State of Play’s TL;DR
- Kentucky lawmakers filed HB 904 to legalize fixed-odds wagering for horse racing, offering bettors set prices at bet time rather than changing pari‑mutuel odds.
- This bill also proposes a purse-stabilization fund, tote system upgrades, and new rules on fantasy contests and prediction markets.
Republican Reps. Matt Koch and Michael Meredith recently filed HB 904 to create fixed-odds betting in Kentucky, allowing tracks and advance-deposit wagering (ADW) platforms to set payout odds at the moment a wager is placed.
The bill responds to growing frustration with pari‑mutuel pools and computer‑assisted wagering (CAW), which can push large numbers of late bets that dramatically shift tote odds.
Koch said the bill “puts it in the hands of the tracks to test the waters” and aims to give bettors the consistency of knowing odds won’t change during a race. HB 904 also creates a purse stabilization fund funded by a 15% excise on adjusted gross revenue from fixed‑odds wagers, and requires tote upgrades to provide more frequent odds updates by April 1, 2027.
Bill also prohibits affiliations with prediction markets
Fixed odds mean price certainty. No more seeing a horse move from 8‑1 to 3‑1 in the final minute, which should appeal to recreational players wary of volatile tote swings.

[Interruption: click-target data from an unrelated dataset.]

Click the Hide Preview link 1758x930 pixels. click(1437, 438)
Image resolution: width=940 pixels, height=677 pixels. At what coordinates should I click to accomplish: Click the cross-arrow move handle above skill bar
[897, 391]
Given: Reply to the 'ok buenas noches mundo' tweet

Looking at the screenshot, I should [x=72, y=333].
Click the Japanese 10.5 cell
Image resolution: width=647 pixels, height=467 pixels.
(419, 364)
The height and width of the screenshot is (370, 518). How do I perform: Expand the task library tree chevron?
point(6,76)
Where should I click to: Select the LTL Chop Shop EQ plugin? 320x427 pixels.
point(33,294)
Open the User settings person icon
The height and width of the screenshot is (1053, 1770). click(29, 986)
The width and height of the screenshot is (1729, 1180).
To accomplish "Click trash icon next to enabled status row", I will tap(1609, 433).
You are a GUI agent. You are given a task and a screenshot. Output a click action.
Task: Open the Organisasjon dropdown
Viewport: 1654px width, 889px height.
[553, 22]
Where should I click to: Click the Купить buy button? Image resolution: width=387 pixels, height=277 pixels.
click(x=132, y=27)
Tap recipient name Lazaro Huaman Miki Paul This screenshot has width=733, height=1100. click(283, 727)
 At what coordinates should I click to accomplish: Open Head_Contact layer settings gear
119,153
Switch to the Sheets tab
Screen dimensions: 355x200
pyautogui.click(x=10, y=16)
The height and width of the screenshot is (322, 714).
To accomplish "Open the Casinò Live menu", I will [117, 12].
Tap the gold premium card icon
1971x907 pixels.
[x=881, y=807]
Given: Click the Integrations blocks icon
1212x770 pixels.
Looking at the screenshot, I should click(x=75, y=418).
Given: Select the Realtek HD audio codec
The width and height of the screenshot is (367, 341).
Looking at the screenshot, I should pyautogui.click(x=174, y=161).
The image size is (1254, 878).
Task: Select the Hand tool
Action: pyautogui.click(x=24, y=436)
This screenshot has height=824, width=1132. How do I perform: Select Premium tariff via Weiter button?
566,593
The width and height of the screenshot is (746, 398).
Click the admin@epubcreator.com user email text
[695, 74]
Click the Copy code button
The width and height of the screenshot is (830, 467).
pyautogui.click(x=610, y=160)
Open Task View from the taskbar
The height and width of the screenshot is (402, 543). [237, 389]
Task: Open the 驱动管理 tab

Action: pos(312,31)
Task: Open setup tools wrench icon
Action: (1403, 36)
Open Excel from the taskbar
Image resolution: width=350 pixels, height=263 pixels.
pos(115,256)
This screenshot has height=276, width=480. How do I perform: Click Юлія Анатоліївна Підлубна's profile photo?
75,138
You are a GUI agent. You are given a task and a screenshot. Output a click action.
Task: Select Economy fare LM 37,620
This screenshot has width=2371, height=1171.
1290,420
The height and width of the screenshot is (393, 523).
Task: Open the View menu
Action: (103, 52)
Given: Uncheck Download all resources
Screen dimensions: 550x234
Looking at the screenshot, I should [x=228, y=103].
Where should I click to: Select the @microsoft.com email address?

Operators could unlock new revenue streams through on‑track and ADW fixed‑odds offerings. The bill’s 15% levy on adjusted gross revenue funnels money into purses via the stabilization fund (supplements capped at 10% annually). Tracks will need to invest in faster totalizator systems to comply with the April 2027 access requirement, and regulators would license fantasy contest operators while setting a 21‑year age limit for sports betting and fantasy (horse betting stays at 18).
The bill also prohibits licensed racing and wagering entities from affiliating with prediction market operators, a move aimed at protecting regulated markets from products that claim to be ‘‘contracts’’ rather than wagers. States that already allow fixed odds – New Jersey, Colorado, and West Virginia – provide reference points for how Kentucky’s market could evolve.